Ciotti walked through developing a plan and how to create a program and outcomes around that plan. In the webinar he provides examples of how this leads to more involved and multi-session programming, and how to plan all the aspects of this from the challenge through reflection.

If you are starting or looking to reinvigorate your STEM programming, this webinar (which was hosted in collaboration with the Association for Rural & Small Libraries) is a great starting point. View the free, archived webinar on WebJunction and make sure to download the chat transcript for some good discussions

Related Resources:

 

STEM Programs in Libraries and Common Barriers

Crossroads, WebJunction's eNewsletter, asked in April about libraries' STEM program activities. About a third of respondents said they offered occasional formal programs that emphasize STEM, and about another third said they have regular formal programs, with about 14% responding they have informal science programming.

Some library staff shared the program ideas, and there were some interesting ones!

Brenda K. Miller, Director, New Madison Public Library (OH) shared, "One of the most popular was our hands-on messy science for children ages 5+ with various learning stations with fun science.

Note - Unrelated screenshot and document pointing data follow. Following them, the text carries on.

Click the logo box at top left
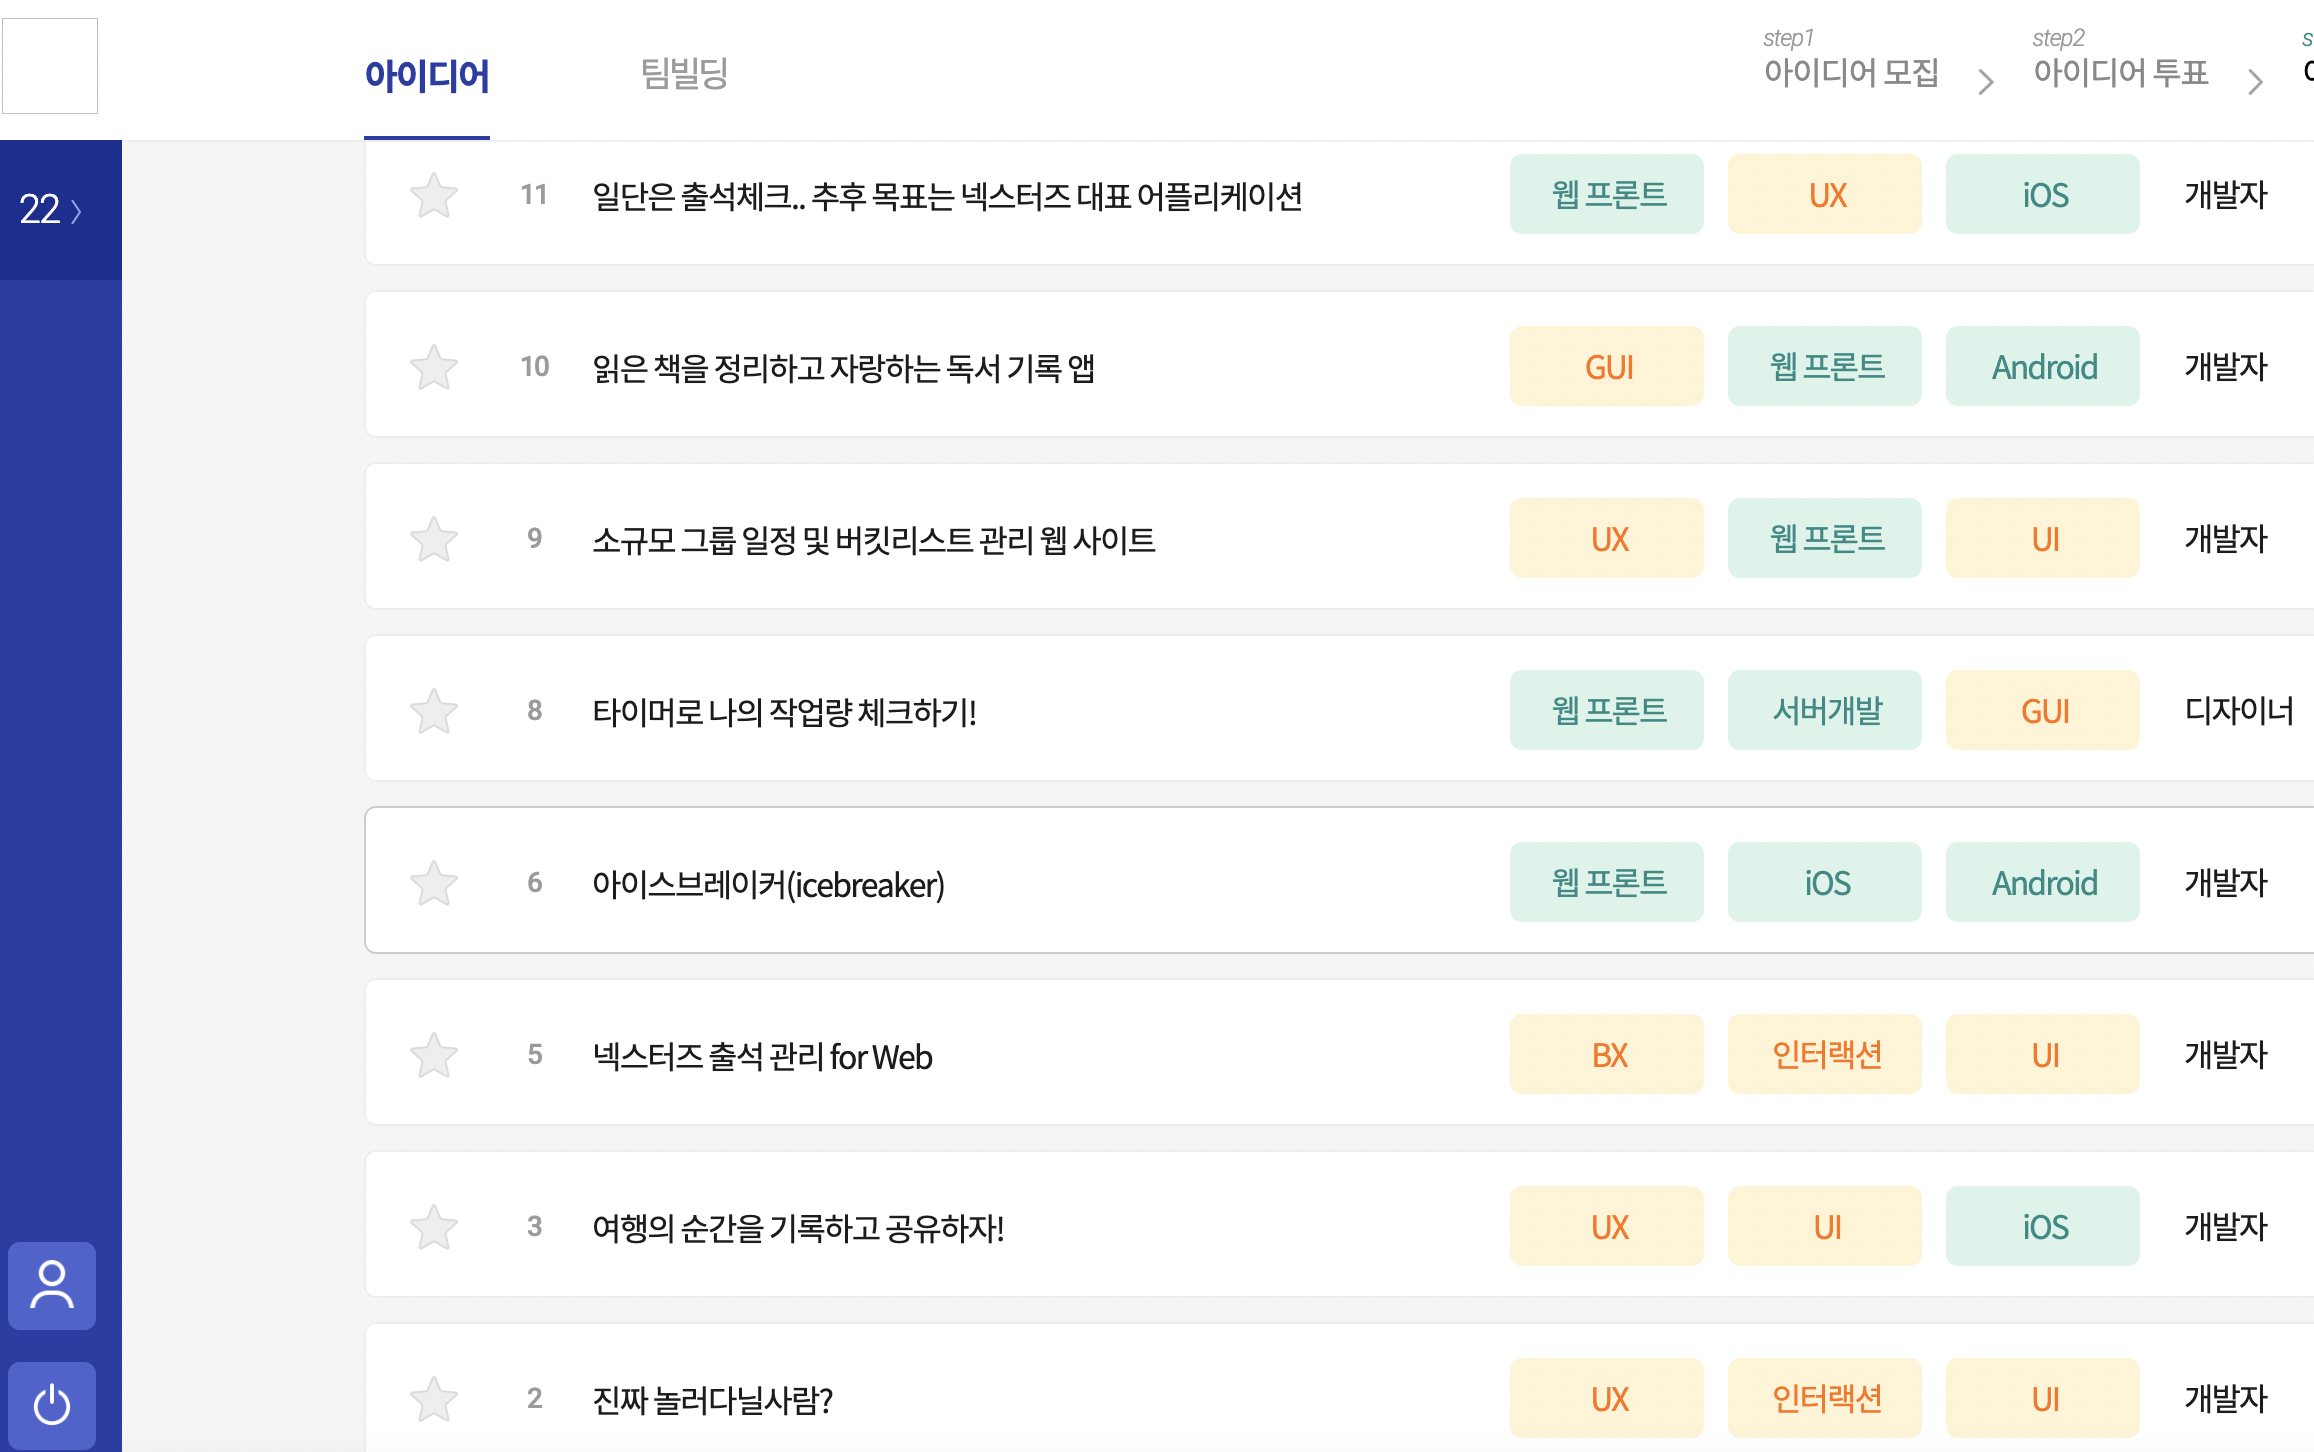click(50, 66)
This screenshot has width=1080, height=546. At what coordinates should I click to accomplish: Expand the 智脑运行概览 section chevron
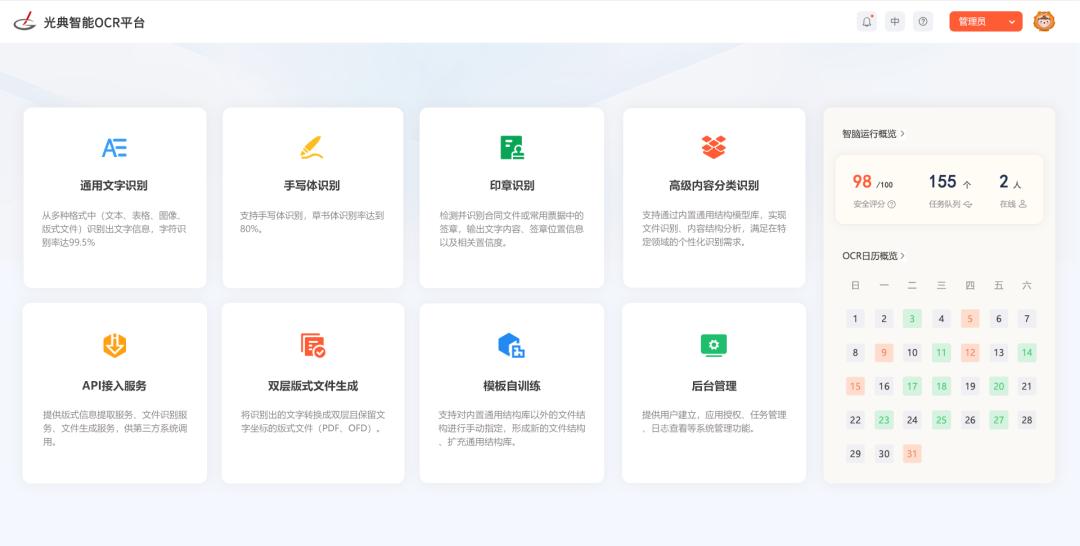[x=902, y=133]
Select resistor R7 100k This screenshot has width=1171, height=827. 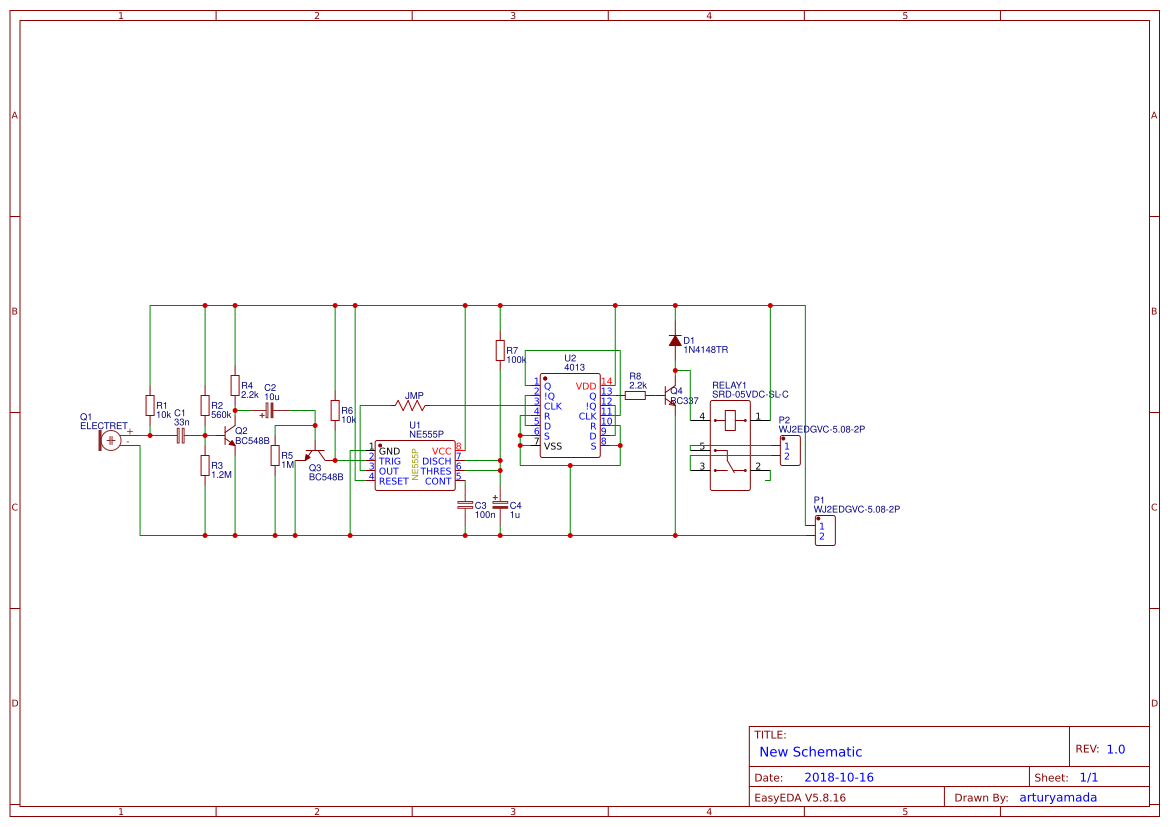click(501, 351)
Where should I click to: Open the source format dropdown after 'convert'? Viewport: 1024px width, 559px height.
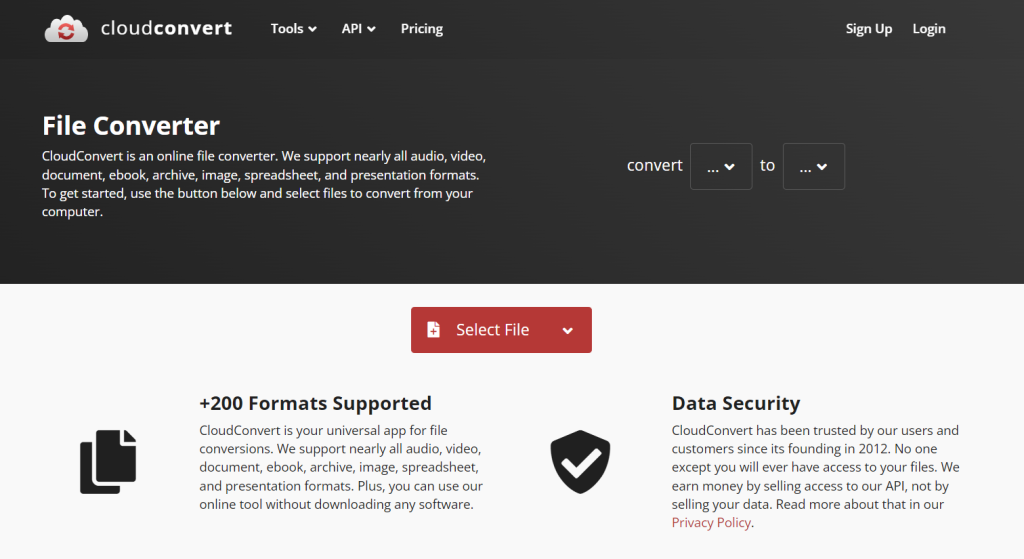(721, 166)
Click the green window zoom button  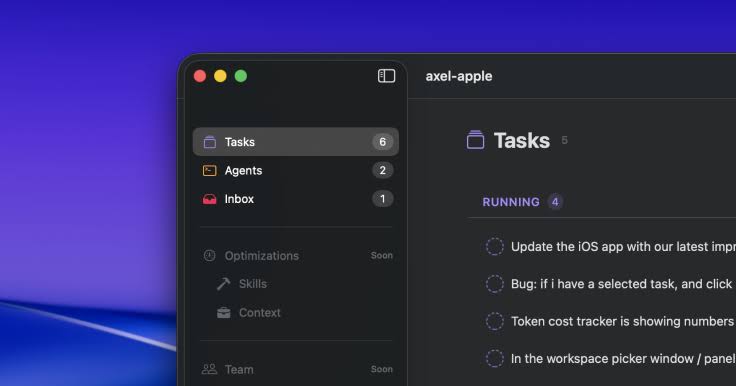(x=241, y=76)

Another popular one is when we have Boonshoft Museum [come] for a star and planet gazing night."

"We regularly offer workshops for children on topics including robotics, physics and astronomy, biology and ecology, and many more," says Marcia Divack, Branch Manager, Alpharetta Branch of the Atlanta-Fulton Public Library System (GA). "We have partnered with an outside group Atlanta Girls in STEM to provide instructors for each workshop."

Margaret Woodruff, Director, Charlotte Public Library (VT), says they partner with local companies, Charlotte Central School and the Champlain Mini Maker Faire. And the library held "TinkerBelles: Introducing girls in 3-5 grades to women who work in STEM careers through interactive presentations and projects."

Many of the library staff responded that they experienced barriers to offering STEM programming: the biggest three were funds, staff interest, and that they didn’t feel they have enough understanding or experience.

For the last one, watching the webinar Make, Do, Share: Build a STEM Learning Community would be a great first step!